Assigned task:
Every line of the entries with the word "sidebar" in it should be shown.

Saved entries
------------
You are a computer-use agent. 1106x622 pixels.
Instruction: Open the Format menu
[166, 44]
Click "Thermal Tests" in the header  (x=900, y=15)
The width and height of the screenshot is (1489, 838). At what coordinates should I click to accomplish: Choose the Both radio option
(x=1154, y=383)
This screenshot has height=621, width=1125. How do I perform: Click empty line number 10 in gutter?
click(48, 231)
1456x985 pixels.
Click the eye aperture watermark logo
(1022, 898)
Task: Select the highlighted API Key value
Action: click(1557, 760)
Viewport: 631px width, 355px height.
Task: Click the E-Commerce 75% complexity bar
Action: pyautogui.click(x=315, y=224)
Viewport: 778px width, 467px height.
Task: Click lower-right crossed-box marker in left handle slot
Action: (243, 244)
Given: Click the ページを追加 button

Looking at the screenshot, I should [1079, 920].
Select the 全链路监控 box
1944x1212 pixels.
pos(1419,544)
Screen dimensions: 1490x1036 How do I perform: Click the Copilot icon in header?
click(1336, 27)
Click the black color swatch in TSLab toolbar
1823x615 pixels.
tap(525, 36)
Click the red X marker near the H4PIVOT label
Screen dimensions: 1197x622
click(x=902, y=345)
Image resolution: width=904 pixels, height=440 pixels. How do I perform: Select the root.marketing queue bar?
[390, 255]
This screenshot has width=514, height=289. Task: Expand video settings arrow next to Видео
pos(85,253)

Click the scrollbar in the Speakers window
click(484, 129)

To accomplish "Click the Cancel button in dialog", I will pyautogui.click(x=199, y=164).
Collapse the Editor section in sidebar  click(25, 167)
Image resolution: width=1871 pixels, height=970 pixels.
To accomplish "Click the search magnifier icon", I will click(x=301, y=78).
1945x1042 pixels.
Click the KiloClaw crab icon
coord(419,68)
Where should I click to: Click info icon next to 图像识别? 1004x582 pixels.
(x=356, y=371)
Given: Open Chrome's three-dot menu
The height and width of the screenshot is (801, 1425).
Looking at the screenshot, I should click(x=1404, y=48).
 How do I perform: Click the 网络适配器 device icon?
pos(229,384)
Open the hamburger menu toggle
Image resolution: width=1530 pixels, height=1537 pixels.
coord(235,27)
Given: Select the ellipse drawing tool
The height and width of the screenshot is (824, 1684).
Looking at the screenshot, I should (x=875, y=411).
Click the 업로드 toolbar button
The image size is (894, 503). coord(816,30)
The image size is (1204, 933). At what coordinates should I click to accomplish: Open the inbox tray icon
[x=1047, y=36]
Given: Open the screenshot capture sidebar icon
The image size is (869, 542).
------------
Result for this task:
Collapse the Editor section in sidebar  click(25, 167)
Given: Open the screenshot capture sidebar icon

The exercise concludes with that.